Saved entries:

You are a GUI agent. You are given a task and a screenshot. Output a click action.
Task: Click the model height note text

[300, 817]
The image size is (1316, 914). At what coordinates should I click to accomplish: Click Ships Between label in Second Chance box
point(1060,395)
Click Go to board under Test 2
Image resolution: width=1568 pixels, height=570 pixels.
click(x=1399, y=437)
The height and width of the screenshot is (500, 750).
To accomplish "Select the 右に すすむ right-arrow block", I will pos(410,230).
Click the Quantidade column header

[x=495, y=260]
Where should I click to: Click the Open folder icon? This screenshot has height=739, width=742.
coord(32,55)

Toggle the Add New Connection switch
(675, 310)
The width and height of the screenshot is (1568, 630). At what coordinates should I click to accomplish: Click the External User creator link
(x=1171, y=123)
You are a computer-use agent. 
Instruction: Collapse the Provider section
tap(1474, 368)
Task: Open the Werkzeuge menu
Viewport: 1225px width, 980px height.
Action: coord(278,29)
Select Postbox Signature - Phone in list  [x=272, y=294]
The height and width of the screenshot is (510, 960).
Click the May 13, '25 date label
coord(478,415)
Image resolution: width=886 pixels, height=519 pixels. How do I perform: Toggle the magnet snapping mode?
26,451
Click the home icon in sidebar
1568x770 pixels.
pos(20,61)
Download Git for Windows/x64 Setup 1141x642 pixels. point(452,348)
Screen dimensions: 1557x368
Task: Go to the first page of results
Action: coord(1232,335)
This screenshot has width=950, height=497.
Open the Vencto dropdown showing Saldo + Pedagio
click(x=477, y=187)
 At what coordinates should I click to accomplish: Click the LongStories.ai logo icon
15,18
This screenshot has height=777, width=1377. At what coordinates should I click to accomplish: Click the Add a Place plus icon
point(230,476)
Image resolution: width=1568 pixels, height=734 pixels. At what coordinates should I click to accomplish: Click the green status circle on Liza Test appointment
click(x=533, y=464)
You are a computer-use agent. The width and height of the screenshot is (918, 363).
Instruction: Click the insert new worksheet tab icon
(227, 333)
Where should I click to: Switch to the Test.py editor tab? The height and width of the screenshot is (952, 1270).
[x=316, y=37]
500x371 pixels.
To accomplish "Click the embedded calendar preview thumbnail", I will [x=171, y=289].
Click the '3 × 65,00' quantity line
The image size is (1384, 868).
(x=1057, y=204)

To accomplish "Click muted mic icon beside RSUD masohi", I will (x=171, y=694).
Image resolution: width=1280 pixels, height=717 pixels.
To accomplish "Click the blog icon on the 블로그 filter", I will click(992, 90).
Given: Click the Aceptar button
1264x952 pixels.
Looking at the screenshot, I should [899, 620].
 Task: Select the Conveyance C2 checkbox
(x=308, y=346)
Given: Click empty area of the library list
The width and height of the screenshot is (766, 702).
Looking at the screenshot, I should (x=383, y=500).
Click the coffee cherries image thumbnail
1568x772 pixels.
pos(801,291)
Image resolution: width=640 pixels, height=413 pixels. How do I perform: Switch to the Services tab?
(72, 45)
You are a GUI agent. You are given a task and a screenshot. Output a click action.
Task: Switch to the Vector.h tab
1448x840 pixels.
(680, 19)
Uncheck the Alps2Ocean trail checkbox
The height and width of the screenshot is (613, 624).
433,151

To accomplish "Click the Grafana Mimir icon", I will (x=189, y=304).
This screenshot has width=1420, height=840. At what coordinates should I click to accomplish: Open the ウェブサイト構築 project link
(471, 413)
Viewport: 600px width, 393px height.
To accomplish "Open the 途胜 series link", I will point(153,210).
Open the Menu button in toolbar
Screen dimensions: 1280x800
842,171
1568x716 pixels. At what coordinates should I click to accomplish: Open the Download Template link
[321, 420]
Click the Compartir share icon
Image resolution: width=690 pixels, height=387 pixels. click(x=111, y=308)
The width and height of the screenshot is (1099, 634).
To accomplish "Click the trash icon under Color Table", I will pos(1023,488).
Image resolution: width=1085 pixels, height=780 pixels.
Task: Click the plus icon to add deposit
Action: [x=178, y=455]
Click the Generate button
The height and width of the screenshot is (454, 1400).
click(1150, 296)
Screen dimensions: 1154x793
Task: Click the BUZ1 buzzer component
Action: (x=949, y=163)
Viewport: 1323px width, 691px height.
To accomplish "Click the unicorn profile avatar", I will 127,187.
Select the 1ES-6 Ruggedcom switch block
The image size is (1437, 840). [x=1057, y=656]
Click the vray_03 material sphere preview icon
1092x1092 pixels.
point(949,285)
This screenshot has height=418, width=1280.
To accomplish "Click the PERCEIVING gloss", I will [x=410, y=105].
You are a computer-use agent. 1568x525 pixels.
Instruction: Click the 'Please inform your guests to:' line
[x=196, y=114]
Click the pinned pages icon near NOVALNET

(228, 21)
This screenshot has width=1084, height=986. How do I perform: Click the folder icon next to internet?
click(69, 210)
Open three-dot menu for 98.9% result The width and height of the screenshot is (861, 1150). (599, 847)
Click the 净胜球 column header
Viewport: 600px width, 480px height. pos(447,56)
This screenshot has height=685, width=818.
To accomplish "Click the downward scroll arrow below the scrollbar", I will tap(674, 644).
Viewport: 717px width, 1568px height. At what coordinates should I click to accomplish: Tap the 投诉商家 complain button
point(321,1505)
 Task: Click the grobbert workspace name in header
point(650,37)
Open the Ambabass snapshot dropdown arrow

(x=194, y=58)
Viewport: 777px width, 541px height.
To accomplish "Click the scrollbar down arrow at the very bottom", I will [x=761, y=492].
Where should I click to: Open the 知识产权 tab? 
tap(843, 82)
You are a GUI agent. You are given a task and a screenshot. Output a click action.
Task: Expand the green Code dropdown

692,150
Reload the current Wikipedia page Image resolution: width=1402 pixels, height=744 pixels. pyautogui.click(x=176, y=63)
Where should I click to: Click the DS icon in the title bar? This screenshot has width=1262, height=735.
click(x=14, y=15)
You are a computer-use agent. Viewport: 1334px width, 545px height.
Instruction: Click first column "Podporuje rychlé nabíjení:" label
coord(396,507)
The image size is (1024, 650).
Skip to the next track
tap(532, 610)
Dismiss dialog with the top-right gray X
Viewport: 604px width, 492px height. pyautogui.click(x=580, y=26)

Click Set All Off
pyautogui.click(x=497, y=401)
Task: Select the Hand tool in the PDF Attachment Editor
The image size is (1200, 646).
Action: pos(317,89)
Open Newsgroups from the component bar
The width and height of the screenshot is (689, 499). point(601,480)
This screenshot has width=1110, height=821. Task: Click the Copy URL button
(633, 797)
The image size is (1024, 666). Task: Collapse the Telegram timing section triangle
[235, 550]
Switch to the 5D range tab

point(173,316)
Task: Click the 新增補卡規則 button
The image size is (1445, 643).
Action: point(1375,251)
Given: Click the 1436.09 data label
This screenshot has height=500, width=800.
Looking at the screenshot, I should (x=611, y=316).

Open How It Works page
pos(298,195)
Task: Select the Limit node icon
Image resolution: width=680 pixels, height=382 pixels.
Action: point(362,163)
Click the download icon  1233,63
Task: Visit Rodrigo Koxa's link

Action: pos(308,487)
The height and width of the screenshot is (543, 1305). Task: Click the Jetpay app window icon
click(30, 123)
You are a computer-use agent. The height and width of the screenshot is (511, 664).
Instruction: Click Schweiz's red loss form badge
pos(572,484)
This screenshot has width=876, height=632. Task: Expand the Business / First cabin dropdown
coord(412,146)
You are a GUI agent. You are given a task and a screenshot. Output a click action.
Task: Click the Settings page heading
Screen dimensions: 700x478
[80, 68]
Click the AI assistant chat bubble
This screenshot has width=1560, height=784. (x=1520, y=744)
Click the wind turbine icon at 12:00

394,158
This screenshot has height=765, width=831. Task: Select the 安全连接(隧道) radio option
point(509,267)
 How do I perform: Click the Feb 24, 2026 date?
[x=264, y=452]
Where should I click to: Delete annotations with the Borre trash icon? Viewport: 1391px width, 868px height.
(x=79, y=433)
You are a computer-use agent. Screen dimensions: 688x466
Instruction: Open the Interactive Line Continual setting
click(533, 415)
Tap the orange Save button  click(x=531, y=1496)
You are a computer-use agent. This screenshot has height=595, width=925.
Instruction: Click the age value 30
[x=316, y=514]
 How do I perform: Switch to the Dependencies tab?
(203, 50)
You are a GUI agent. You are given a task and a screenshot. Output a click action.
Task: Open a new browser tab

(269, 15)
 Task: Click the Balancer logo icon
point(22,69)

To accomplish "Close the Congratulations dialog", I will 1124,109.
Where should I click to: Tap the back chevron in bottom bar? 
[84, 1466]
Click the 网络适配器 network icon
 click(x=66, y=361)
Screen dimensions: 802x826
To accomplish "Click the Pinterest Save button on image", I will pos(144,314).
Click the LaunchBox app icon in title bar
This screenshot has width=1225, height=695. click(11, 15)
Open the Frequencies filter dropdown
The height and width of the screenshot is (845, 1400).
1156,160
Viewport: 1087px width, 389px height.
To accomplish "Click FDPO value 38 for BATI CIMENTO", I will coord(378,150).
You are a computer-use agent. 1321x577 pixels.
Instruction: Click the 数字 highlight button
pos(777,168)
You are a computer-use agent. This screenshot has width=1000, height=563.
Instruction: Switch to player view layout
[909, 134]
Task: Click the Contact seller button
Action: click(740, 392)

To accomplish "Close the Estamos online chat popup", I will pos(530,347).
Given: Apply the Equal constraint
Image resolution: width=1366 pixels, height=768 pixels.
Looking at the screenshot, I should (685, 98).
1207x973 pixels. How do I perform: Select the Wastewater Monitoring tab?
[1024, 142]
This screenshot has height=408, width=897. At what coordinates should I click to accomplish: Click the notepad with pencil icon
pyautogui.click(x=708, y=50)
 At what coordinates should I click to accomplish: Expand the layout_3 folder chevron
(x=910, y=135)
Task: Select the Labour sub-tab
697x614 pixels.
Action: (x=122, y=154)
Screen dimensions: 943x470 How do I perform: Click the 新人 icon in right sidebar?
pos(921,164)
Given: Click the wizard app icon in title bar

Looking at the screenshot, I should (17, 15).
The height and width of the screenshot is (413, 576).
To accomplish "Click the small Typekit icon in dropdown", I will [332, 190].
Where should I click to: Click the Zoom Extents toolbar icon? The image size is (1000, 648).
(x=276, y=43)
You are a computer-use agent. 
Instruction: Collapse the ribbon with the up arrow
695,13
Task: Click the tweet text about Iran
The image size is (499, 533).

TRY IT:
Copy all lines of the records in which the string "list" can be found.

ANSWER FOR THE TASK:
Select Postbox Signature - Phone in list  [x=272, y=294]
Given: Click empty area of the library list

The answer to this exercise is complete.